There are a number of reasons I use Helix but one of them is the maintainers’ approach to managing development of the editor and accepting (or not) contributions.
For me, slow and opinionated is a feature, not a bug.
> but they can be… stubborn about what gets into the core.
Yes, as an onlooker who is similarly cautious about moving to helix, I consider this to be a major risk factor.
I've watched the maintainers waste dozens of hours of contributors' time, and leave the project with no improvement afterwards.
I would actively warn against anyone trying to contribute to the project.
The maintainers simply don't know how to run an open source project, and it's unlikely you will be able to accomplish anything.

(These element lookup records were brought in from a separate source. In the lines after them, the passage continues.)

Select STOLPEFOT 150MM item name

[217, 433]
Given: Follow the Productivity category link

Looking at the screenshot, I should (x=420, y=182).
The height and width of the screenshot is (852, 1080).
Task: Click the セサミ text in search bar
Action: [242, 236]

It's fine for a project to not accept contributions, and if you don't have the skillset to leverage contributor labor, then it's better to be upfront about it.
That being said, I hope they figure out the plugin system, or someone forks the project to add the missing table stakes features.
> That being said, I hope they figure out the plugin system, or someone forks the project to add the missing table stakes features.
They decided on an obscure Lisp flavor as the language (instead of WASM), so I don't hold my breath for a powerful plugin system, more like slightly more convenient configuration language.
> The maintainers simply don't know how to run an open source project
Can you explain why you feel this way? From an outsider’s perspective, Helix seems like an impressive piece of software with a growing community. I don’t see what the maintainers are doing so wrong
Being able to build high quality software alone is a distinct skill from being able to make a group of engineers productive. Neither are soft skills, it comes down to how the software is architected and how well you can produce, understand, and communicate designs with the other collaborators.
I do consider helix to be an impressive piece of software, and I agree that the user base is growing, not necessarily the set of effective maintainers though. The maintainers don't seem to have any aptitude for coordinating engineering effort. That would be fine, if they were honest and direct about it. SQLite is a project which does not accept contributions, I think helix should do the same.
Put differently, I don't expect the large community to have a meaningfully positive effect on the quality of the software, because the maintainers have not demonstrated the competency to effectively utilize that labor. I expect helix to continue slowly improving at whatever rate the maintainers can make important changes themselves.
It’s a ridiculous and inflammatory claim to make about a clearly successful project with an enthusiastic community of users who love it. The maintainers have day jobs and have a clear and narrow vision that they don’t want to mess up by carelessly expanding the pool of maintainers. That is the entire explanation!
This is what killed all the momentum that Elm had at one point. While that's a language and not an entire editor, it does serve as an illustrative example of being far too strict about accepting changes to core.
For projects without funding, there is typically a trade off between a polished coherent product, which means saying no a lot, and a bloated product that has enough maintainer bandwidth to stay around. The second means saying yes to things which may not make the product better, in order for newcomers to feel bought into the project and want to maintain it.
For something like an editor, where whole features can be turned off by default, there's quite a bit of leeway to add bloat and get newcomers to buy in, without actually making the product worse.
For a programming language, a feature in the language has to be used by everyone. So the leadership has to say no a lot to keep the language high quality, and that makes it hard to get newcomers to buy in.
Unfortunately you can't have it both ways without paying people to maintain the project. Elm was good because the leadership said no...often.
It's dead because the leadership said no so often that no one wanted to help maintain it. No one is going to waste their free time working on a project that won't accept their ideas, nor should they.
A language like Go doesn't have this trade off. If the Go leadership rejects a google employee's proposed language change, the employee still has to do maintenance chores as directed to keep their job.
I actually moved from VS Code to helix and happily used it exclusively for about 4-5 months, at that point I had list list of things I really wanted in my editor. I took that list to neovim and haven’t looked back!
I really hope to be able to use helix again in the future though, there was a speed advantage in helix and less janky window management.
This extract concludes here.